Business etiquette is made up of significantly more important things than knowing which fork to use at lunch with a client. Unfortunately, in the perception of others, the devil is in the details. People may feel that if you can't be trusted not to embarrass yourself in business and social situations, you may lack the self-control necessary to be good at what you do. Etiquette is about presenting yourself with the kind of polish that shows you can be taken seriously. Etiquette is also about being comfortable around people (and making them comfortable around you!)
People are a key factor in your own and your business' success. Many potentially worthwhile and profitable alliances have been lost because of an unintentional breach of manners.
Dan McLeod, president of Positive Management Leadership Programs, a union avoidance company, says, "Show me a boss who treats his or her employees abrasively, and I'll show you an environment ripe for labor problems and obviously poor customers relations. Disrespectful and discourteous treatment of employees is passed along from the top."
Most behavior that is perceived as disrespectful, discourteous or abrasive is unintentional, and could have been avoided by practicing good manners or etiquette. We've always found that most negative experiences with someone were unintentional and easily repaired by keeping an open mind and maintaining open, honest communication. Basic knowledge and practice of etiquette is a valuable advantage, because in a lot of situations, a second chance may not be possible or practical.

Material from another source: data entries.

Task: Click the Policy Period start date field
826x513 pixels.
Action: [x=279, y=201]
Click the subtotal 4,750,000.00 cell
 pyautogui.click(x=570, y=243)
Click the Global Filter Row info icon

There are many written and unwritten rules and guidelines for etiquette, and it certainly behooves a business person to learn them. The caveat is that there is no possible way to know all of them!
These guidelines have some difficult-to-navigate nuances, depending on the company, the local culture, and the requirements of the situation. Possibilities to commit a faux pas are limitless, and chances are, sooner or later, you'll make a mistake. But you can minimize them, recover quickly, and avoid causing a bad impression by being generally considerate and attentive to the concerns of others, and by adhering to the basic rules of etiquette. When in doubt, stick to the basics.

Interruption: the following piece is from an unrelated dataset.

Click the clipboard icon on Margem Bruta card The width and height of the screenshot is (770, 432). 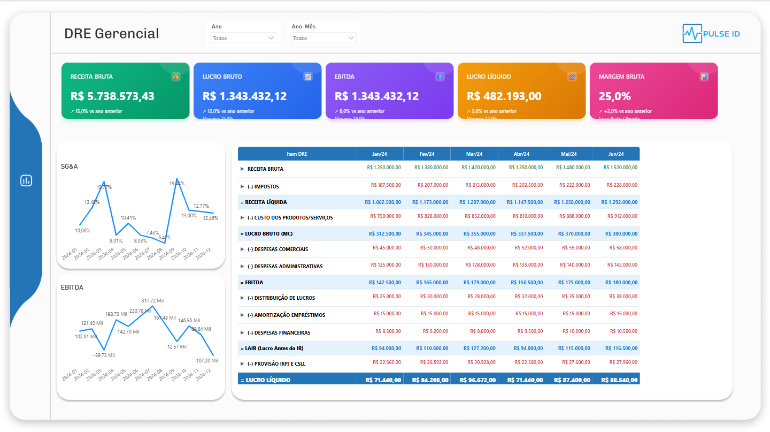[x=704, y=77]
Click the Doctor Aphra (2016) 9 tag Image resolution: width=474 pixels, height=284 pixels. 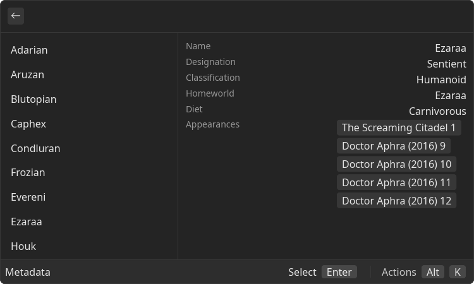click(x=394, y=146)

The most important thing to remember is to be courteous and thoughtful to the people around you, regardless of the situation. Consider other people's feelings, stick to your convictions as diplomatically as possible. Address conflict as situation-related, rather than person-related. Apologize when you step on toes. You can't go too far wrong if you stick with the basics you learned in Kindergarten. (Not that those basics are easy to remember when you're in a hard-nosed business meeting!)
This sounds simplistic, but the qualities we admire most when we see them in people in leadership positions, those are the very traits we work so hard to engender in our children. If you always behave so that you would not mind your spouse, kids, or grandparents watching you, you're probably doing fine. Avoid raising your voice (surprisingly, it can be much more effective at getting attention when lower it!) using harsh or derogatory language toward anyone (present or absent), or interrupting. You may not get as much "airtime" in meetings at first, but what you do say will be much more effective because it carries the weight of credibility and respectability.
The following are guidelines and tips that we've found helpful for dealing with people in general, in work environments, and in social situations.
It's About People
Talk and visit with people. Don't differentiate by position or standing within the company. Secretaries and janitorial staff actually have tremendous power to help or hinder your career. Next time you need a document prepared or a conference room arranged for a presentation, watch how many people are involved with that process (you'll probably be surprised!) and make it a point to meet them and show your appreciation.
Make it a point to arrive ten or fifteen minutes early and visit with people that work near you. When you're visiting another site, linger over a cup of coffee and introduce yourself to people nearby. If you arrive early for a meeting, introduce yourself to the other participants. At social occasions, use the circumstances of the event itself as an icebreaker. After introducing yourself, ask how they know the host or how they like the crab dip. Talk a little about yourself- your hobbies, kids, or pets; just enough to get people to open up about theirs and get to know you as a person.
Keep notes on people. There are several "contact management" software applications that are designed for salespeople, but in business, nearly everyone is a salesperson in some capacity or another. They help you create a "people database" with names, addresses, phone numbers, birthdays, spouse and children's' names; whatever depth of information is appropriate for your situation.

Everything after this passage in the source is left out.